**** TASK DATA
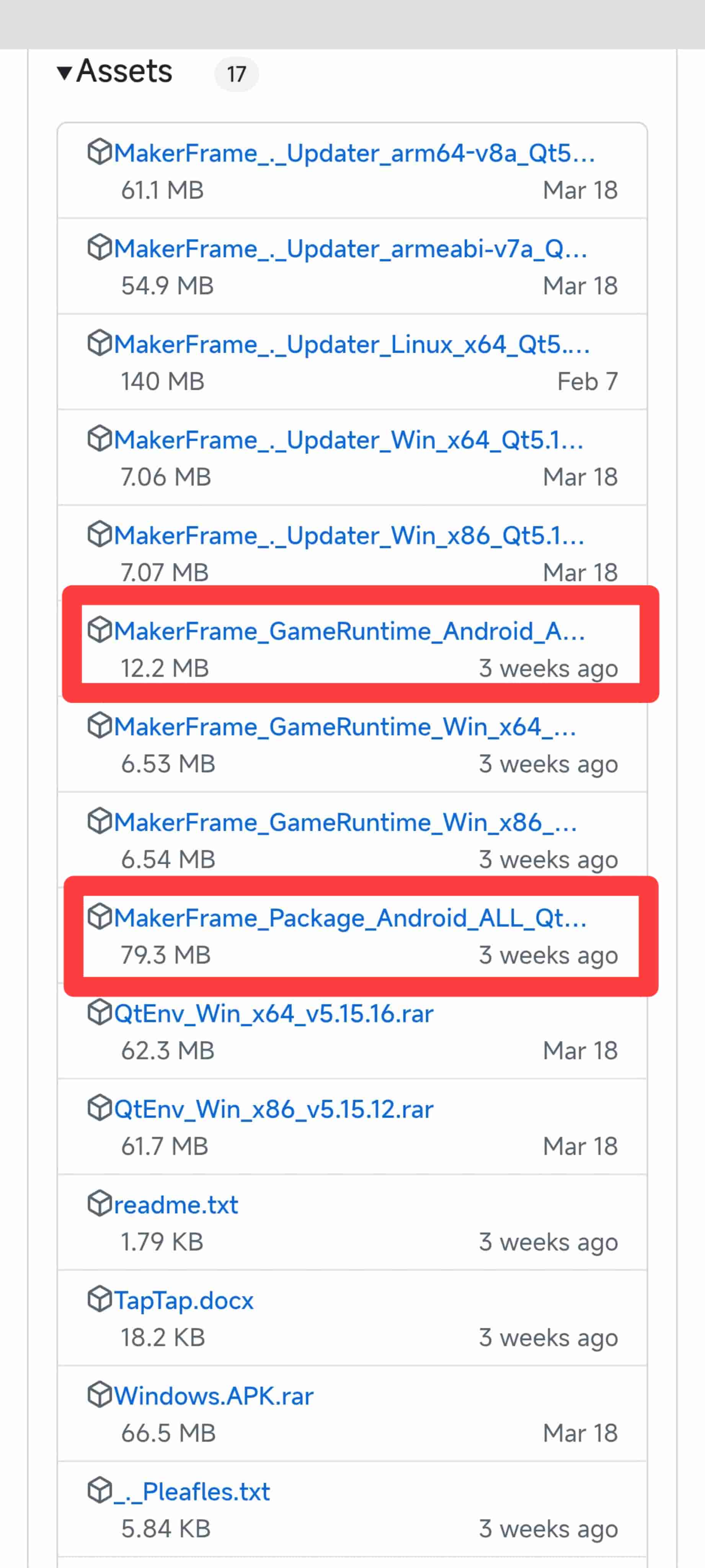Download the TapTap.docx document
********
**** TASK DATA
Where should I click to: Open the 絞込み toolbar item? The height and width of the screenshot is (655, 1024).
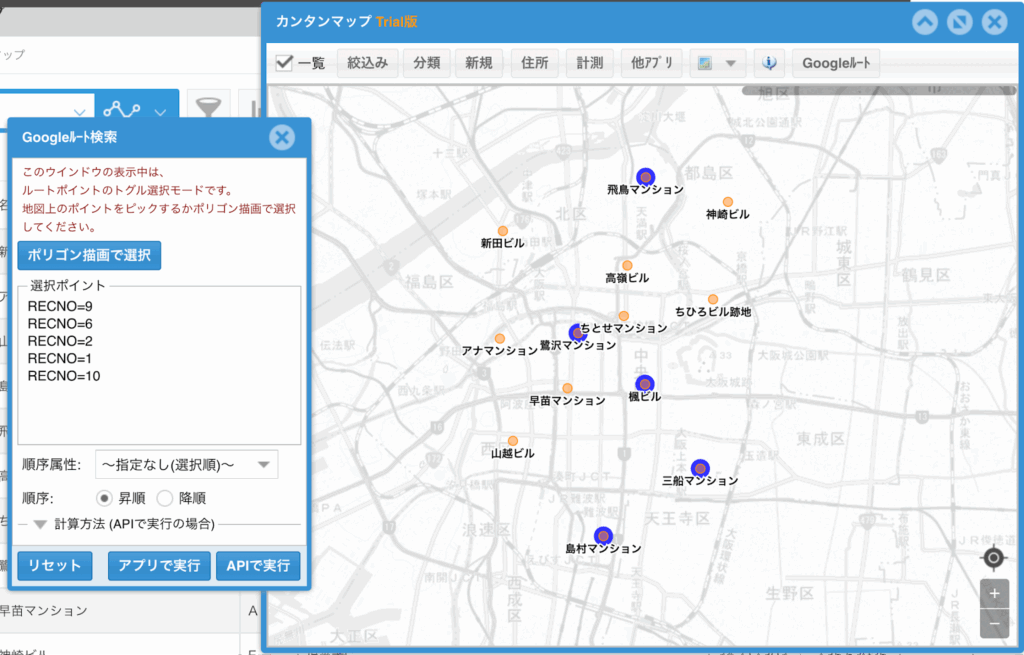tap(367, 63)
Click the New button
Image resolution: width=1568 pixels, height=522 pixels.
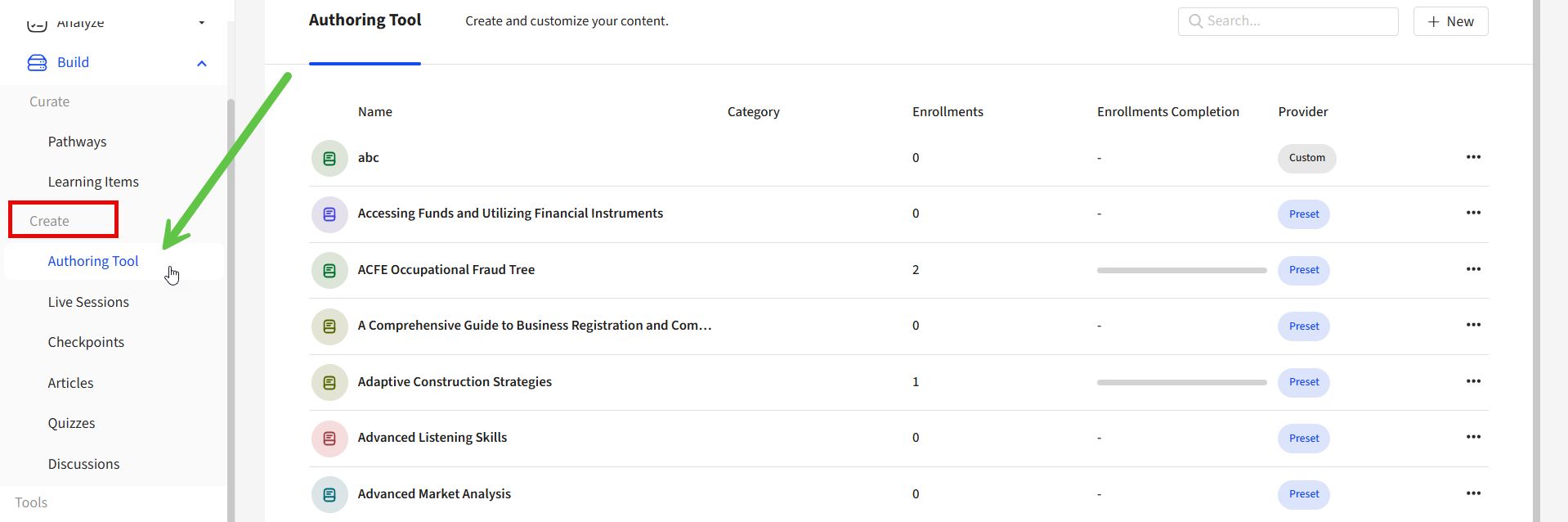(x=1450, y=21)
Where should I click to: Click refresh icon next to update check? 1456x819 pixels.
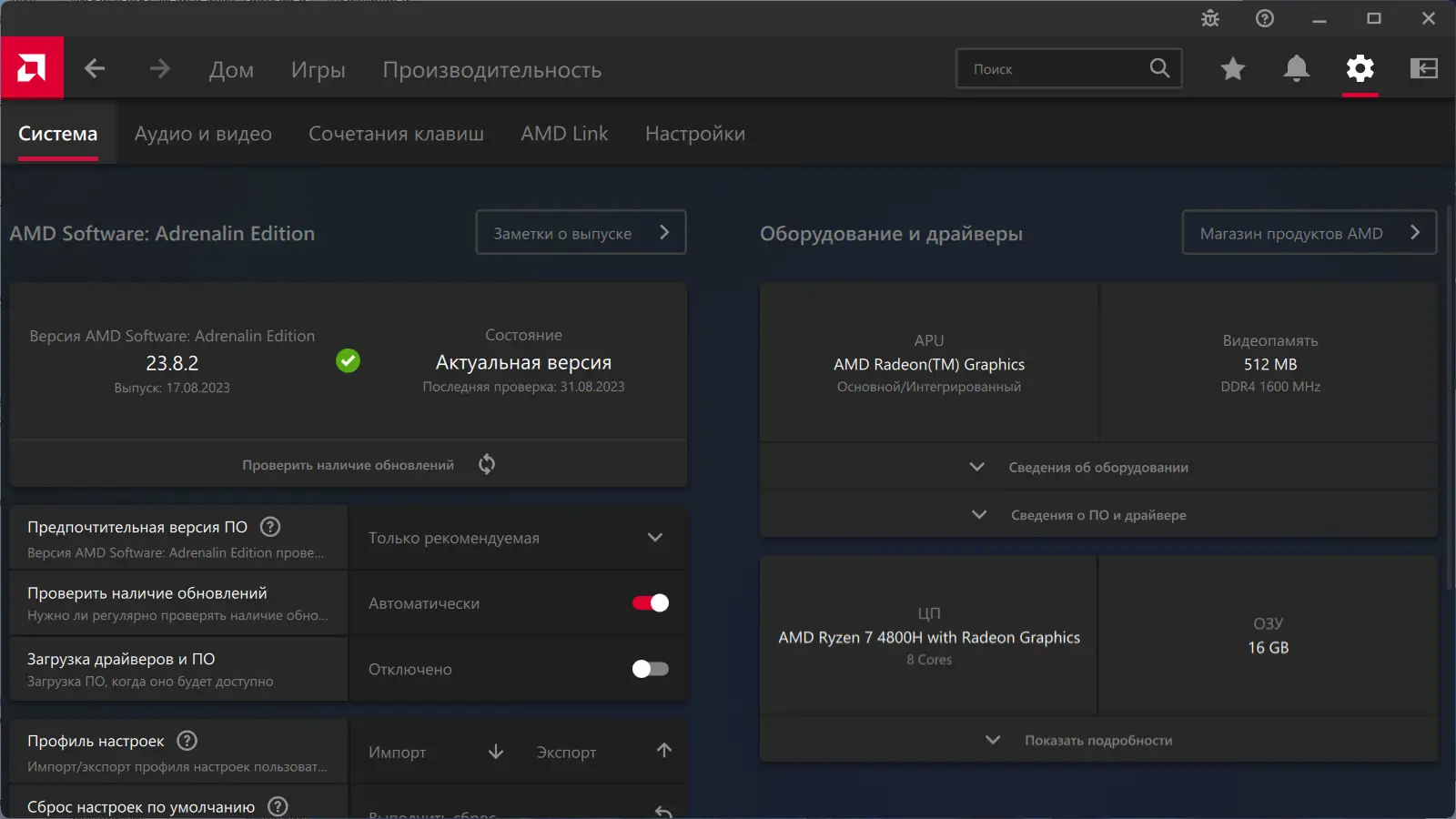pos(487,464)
********
Copy everything from the line containing "Where should I click to: Open" down to the line containing "pos(487,464)", including both of those lines, word for word as they appear in the records. Omit the pictures from your copy.

Where should I click to: Open the 絞込み toolbar item? The height and width of the screenshot is (655, 1024).
tap(367, 63)
Click the New button
Image resolution: width=1568 pixels, height=522 pixels.
(x=1450, y=21)
Where should I click to: Click refresh icon next to update check? 1456x819 pixels.
pos(487,464)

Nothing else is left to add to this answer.